Bochum. Bis 11. September reihen sich in Bochum Perlen aus Musik, Literatur und Kunst entlang der Bahnstrecke. Sogar in den Straßenbahnen ist was los.
Über die Wiesen des Schlossparks Weitmar hallte die samtige Stimme der Jazz-Sängerin Elsa Johanna Mohr. Begleitet von José Díaz de León an der Gitarre sang sie auch auf Portugiesisch. Die Liebe zum lateinamerikanischen Sound hat sie aus Brasilien mitgebracht. In Bochum versprühte sie dieses Flair betörend locker, denn noch ist Sommer.
Zwei Holzplateaus dienten als Bühnen für ein luftig-leichtes Konzert mit drei Bands und einer Bar. "Wir sind ganz zufällig vorbeigekommen, haben Musik gehört und es ist einfach nur schön und relaxed", sagte Angelika Kalb (72) aus Essen, die mit ihrem Partner auf dem Fahrrad unterwegs war.
Und es gibt so viel mehr: Das Festival Kulturlinie 308/318 läuft noch bis zum 11. September und wird vielerorts überraschen. Ja, sogar die Straßenbahn selbst ist Transportmittel und Bühne – so sorgte am Samstag das Duo Erna Blue für Kurzweil zwischen den Haltestellen Bochum Hauptbahnhof und Gerthe-Mitte, am Sonntag rockten CP & me die Bahn. Die Ziele der Linie sind Galerien, Ateliers, Dichter, Künstler, Musiker, Theatermacher und auch große Leuchttürme wie das Schauspielhaus oder das Kunstmuseum. Es ist ein Festival des Miteinanders.
Kulturlinie will Bochumer dazu anregen, den eigenen Stadtteil mal zu verlassen
Am Freitag startete die Kulturlinie 308/318 entlang ihrer Strecke von der Haltestelle Schürbankstraße in Gerthe bis hinunter nach Dahlhausen. Insgesamt können die Besucher des Festivals an 28 Orten über 100 meist kostenlose Veranstaltungen besuchen. "Es geht darum, Verbindungen zu schaffen und die Leute anzuregen, ihren Stadtteil mal zu verlassen und zu erkennen, dass man gar nicht weit fahren muss, um etwas ganz Neues zu entdecken", sagte Veranstalter Lukas Tomko.

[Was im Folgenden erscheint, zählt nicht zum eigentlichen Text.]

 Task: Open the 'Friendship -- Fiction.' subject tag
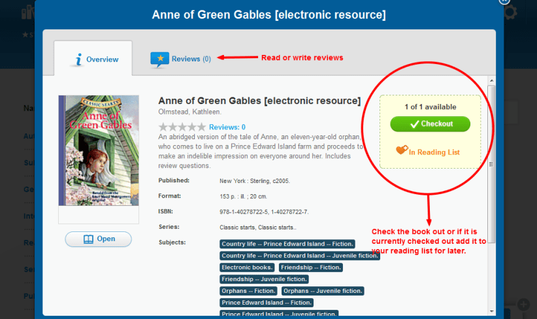point(311,267)
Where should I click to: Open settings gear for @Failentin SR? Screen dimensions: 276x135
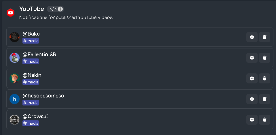(x=252, y=58)
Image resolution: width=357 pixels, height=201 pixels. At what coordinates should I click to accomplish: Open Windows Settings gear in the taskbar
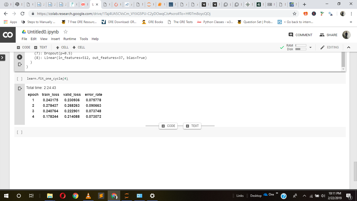(x=152, y=196)

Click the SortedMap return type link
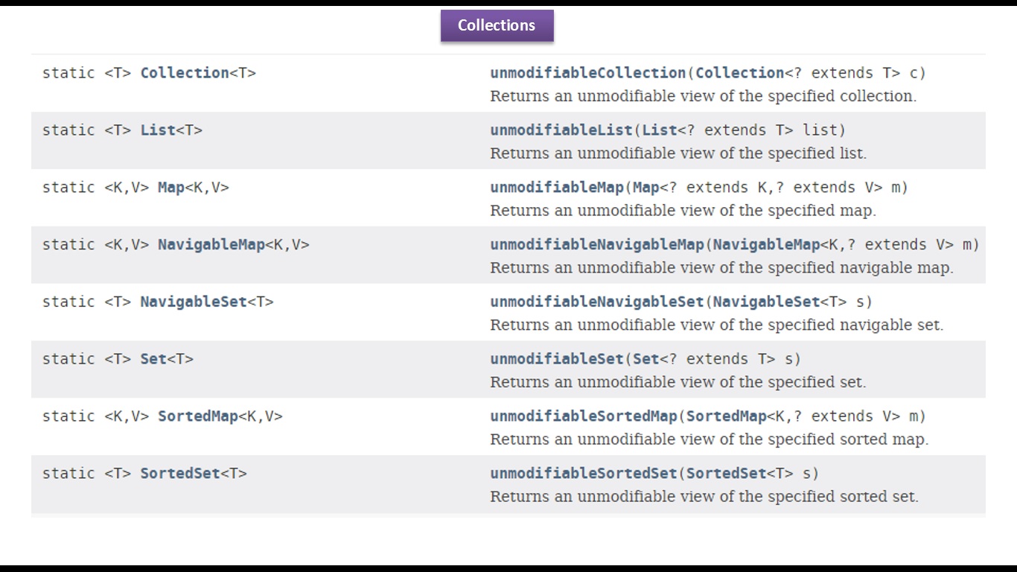point(198,416)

Gemeinsam mit Partnerin Stephanie Wyrebak hat er das Festival ehrenamtlich organisiert. Als Zukunftsprojekt der Stadtwerke Bochum wurde die Kulturlinie bis jetzt mit 45.000 Euro gefördert. Als Organisation wolle "Kulturlinie.Ruhr" langfristig einen Beitrag dazu leisten, die Orte der Hochkultur mit der freien Szene zu vernetzen, schilderte Tomko weiter.
Schon am Samstag wurde spürbar, wie vielseitig die Kulturlinie ist. Während im Schlosspark das Open-Air lockte, versammelten sich in der Lindener Galerie Kretschmer Kunstinteressierte zur Vernissage "Domestic Madonna". Die Künstlerin Angela Schilling zeigt dort bis Ende Oktober ihre Arbeiten, unter anderem eine überdimensionierte Metallspinne mit Glitzersteinen – schaurig-schön.

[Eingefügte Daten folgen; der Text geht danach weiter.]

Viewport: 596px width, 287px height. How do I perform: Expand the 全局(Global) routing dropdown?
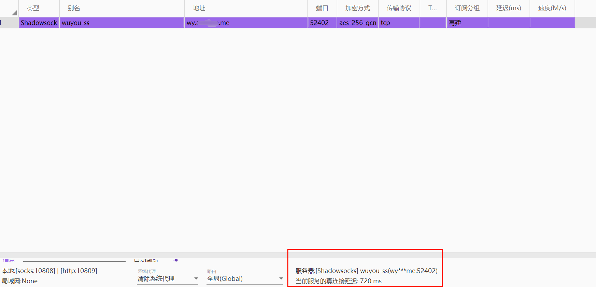click(x=245, y=279)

Galeristin Bettina Kretschmer kann dem Festival viel abgewinnen: "Ich finde es einen interessanten Aspekt, so ein Kulturprojekt an die Infrastruktur anzuschließen. Die lokale Kultur und die Künstler sind schon lange unterrepräsentiert und unterschätzt." Am Abend luden die Festival-Macher in die Bakery im Kunstkiez Bärendorf ein, wo viele Besucher den Sommerabend bei Afro-Pop des Trios Sangoula ausklingen ließen.

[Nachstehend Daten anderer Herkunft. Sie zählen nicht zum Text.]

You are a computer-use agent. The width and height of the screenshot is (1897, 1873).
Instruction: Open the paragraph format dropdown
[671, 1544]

Für die weitere Festivalzeit hebt Lukas Tomko zwei Highlights hervor: Am Mittwoch (7.9.) gibt es ab 17 Uhr im "PottCast" mit "MIRAD" die Eigenarbeiten von Schauspiel-Studierenden der Folkwang Universität der Künste zu erleben. Und kurz vor Schluss am Samstagabend (10.9.) geben sich ab 16 Uhr vier Musikacts das Mikro in die Hand auf einem Plateau beim Linden-Dahlhauser Schwimmverein.
Programm und Informationen im Netz
Das komplette Programm des Festivals Kulturlinie 308/318 steht als Download im Internet bereit unter kulturlinie.ruhr. Die Acts in der Bahn sind dort am Umriss der Bahn zu erkennen.
Dort finden sich weitere Informationen etwa zu einem Kombiticket, mit dem Besucher neben freier Fahrt während des Festivals auch 30 Prozent Ermäßigung auf ein reguläres Ticket im Schauspielhaus Bochum bekommen.